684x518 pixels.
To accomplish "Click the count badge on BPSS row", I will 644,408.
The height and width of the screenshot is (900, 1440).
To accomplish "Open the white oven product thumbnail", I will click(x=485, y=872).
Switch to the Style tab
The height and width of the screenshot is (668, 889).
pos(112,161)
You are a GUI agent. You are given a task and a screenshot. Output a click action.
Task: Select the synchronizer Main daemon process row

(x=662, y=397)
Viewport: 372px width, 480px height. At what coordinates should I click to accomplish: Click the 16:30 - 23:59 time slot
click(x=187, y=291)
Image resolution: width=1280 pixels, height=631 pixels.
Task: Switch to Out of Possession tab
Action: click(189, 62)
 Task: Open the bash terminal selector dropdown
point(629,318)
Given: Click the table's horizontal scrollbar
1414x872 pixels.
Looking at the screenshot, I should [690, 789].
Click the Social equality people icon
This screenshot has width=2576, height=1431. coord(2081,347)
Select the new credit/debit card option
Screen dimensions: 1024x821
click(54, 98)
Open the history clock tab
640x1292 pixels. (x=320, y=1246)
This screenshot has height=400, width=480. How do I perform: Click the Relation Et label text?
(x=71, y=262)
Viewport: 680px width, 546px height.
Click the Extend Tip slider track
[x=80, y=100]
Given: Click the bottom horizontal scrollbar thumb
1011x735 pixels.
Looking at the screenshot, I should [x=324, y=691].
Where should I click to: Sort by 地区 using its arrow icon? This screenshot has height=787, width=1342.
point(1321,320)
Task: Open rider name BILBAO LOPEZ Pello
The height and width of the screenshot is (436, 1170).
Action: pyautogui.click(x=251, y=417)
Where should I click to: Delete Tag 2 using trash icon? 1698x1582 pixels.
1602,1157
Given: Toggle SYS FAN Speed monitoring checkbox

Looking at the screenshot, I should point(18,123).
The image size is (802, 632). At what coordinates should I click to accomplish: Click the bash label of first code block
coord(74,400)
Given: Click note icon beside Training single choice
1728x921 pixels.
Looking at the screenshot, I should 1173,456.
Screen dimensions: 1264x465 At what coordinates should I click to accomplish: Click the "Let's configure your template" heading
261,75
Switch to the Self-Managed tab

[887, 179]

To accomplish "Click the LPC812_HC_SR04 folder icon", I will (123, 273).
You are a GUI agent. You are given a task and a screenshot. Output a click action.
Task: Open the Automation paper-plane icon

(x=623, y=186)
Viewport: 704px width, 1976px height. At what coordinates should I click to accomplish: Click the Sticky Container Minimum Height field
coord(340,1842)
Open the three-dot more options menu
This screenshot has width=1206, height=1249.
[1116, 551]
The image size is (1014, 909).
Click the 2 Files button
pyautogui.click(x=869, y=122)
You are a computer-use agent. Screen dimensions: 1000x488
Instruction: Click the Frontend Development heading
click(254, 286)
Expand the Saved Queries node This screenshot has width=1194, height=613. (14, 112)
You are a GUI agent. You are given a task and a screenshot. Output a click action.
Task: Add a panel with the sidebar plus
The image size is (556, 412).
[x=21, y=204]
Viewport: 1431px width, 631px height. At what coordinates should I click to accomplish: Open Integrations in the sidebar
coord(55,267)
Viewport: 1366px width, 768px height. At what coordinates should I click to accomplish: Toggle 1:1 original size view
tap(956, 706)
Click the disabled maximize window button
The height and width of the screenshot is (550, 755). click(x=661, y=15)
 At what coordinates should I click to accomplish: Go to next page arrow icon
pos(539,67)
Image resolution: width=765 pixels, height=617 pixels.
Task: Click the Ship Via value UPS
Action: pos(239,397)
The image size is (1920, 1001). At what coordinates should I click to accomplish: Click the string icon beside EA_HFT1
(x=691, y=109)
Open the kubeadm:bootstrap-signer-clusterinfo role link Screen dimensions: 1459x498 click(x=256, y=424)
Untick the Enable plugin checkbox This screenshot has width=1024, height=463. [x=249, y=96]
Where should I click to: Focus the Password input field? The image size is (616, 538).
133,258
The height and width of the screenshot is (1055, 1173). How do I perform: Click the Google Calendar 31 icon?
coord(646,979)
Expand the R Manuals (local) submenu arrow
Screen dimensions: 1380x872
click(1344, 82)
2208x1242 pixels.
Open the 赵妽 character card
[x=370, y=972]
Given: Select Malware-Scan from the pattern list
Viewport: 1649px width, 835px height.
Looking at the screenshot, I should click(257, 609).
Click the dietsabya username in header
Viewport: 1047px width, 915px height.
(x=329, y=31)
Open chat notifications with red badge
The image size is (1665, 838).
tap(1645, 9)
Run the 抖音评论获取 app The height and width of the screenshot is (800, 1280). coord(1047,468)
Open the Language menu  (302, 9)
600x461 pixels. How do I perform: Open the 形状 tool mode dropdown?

**Task item:**
Repeat all of the material above exactly, with no line dropped.

**Answer below:**
684x518 pixels.
To accomplish "Click the count badge on BPSS row", I will 644,408.
The height and width of the screenshot is (900, 1440).
To accomplish "Open the white oven product thumbnail", I will click(x=485, y=872).
Switch to the Style tab
The height and width of the screenshot is (668, 889).
pos(112,161)
You are a GUI agent. You are given a task and a screenshot. Output a click action.
Task: Select the synchronizer Main daemon process row

(x=662, y=397)
Viewport: 372px width, 480px height. At what coordinates should I click to accomplish: Click the 16:30 - 23:59 time slot
click(x=187, y=291)
Image resolution: width=1280 pixels, height=631 pixels.
Task: Switch to Out of Possession tab
Action: click(189, 62)
 Task: Open the bash terminal selector dropdown
point(629,318)
Given: Click the table's horizontal scrollbar
1414x872 pixels.
Looking at the screenshot, I should [690, 789].
Click the Social equality people icon
This screenshot has width=2576, height=1431. coord(2081,347)
Select the new credit/debit card option
Screen dimensions: 1024x821
click(54, 98)
Open the history clock tab
640x1292 pixels. (x=320, y=1246)
This screenshot has height=400, width=480. How do I perform: Click the Relation Et label text?
(x=71, y=262)
Viewport: 680px width, 546px height.
Click the Extend Tip slider track
[x=80, y=100]
Given: Click the bottom horizontal scrollbar thumb
1011x735 pixels.
Looking at the screenshot, I should [x=324, y=691].
Where should I click to: Sort by 地区 using its arrow icon? This screenshot has height=787, width=1342.
point(1321,320)
Task: Open rider name BILBAO LOPEZ Pello
The height and width of the screenshot is (436, 1170).
Action: pyautogui.click(x=251, y=417)
Where should I click to: Delete Tag 2 using trash icon? 1698x1582 pixels.
1602,1157
Given: Toggle SYS FAN Speed monitoring checkbox

Looking at the screenshot, I should point(18,123).
The image size is (802, 632). At what coordinates should I click to accomplish: Click the bash label of first code block
coord(74,400)
Given: Click note icon beside Training single choice
1728x921 pixels.
Looking at the screenshot, I should 1173,456.
Screen dimensions: 1264x465 At what coordinates should I click to accomplish: Click the "Let's configure your template" heading
261,75
Switch to the Self-Managed tab

[887, 179]

To accomplish "Click the LPC812_HC_SR04 folder icon", I will (123, 273).
You are a GUI agent. You are given a task and a screenshot. Output a click action.
Task: Open the Automation paper-plane icon

(x=623, y=186)
Viewport: 704px width, 1976px height. At what coordinates should I click to accomplish: Click the Sticky Container Minimum Height field
coord(340,1842)
Open the three-dot more options menu
This screenshot has width=1206, height=1249.
[1116, 551]
The image size is (1014, 909).
Click the 2 Files button
pyautogui.click(x=869, y=122)
You are a computer-use agent. Screen dimensions: 1000x488
Instruction: Click the Frontend Development heading
click(254, 286)
Expand the Saved Queries node This screenshot has width=1194, height=613. (14, 112)
You are a GUI agent. You are given a task and a screenshot. Output a click action.
Task: Add a panel with the sidebar plus
The image size is (556, 412).
[x=21, y=204]
Viewport: 1431px width, 631px height. At what coordinates should I click to accomplish: Open Integrations in the sidebar
coord(55,267)
Viewport: 1366px width, 768px height. At what coordinates should I click to accomplish: Toggle 1:1 original size view
tap(956, 706)
Click the disabled maximize window button
The height and width of the screenshot is (550, 755). click(x=661, y=15)
 At what coordinates should I click to accomplish: Go to next page arrow icon
pos(539,67)
Image resolution: width=765 pixels, height=617 pixels.
Task: Click the Ship Via value UPS
Action: pos(239,397)
The image size is (1920, 1001). At what coordinates should I click to accomplish: Click the string icon beside EA_HFT1
(x=691, y=109)
Open the kubeadm:bootstrap-signer-clusterinfo role link Screen dimensions: 1459x498 click(x=256, y=424)
Untick the Enable plugin checkbox This screenshot has width=1024, height=463. [x=249, y=96]
Where should I click to: Focus the Password input field? The image size is (616, 538).
133,258
The height and width of the screenshot is (1055, 1173). How do I perform: Click the Google Calendar 31 icon?
coord(646,979)
Expand the R Manuals (local) submenu arrow
Screen dimensions: 1380x872
click(1344, 82)
2208x1242 pixels.
Open the 赵妽 character card
[x=370, y=972]
Given: Select Malware-Scan from the pattern list
Viewport: 1649px width, 835px height.
Looking at the screenshot, I should click(257, 609).
Click the dietsabya username in header
Viewport: 1047px width, 915px height.
(x=329, y=31)
Open chat notifications with red badge
The image size is (1665, 838).
tap(1645, 9)
Run the 抖音评论获取 app The height and width of the screenshot is (800, 1280). coord(1047,468)
Open the Language menu  (302, 9)
600x461 pixels. How do I perform: Open the 形状 tool mode dropdown?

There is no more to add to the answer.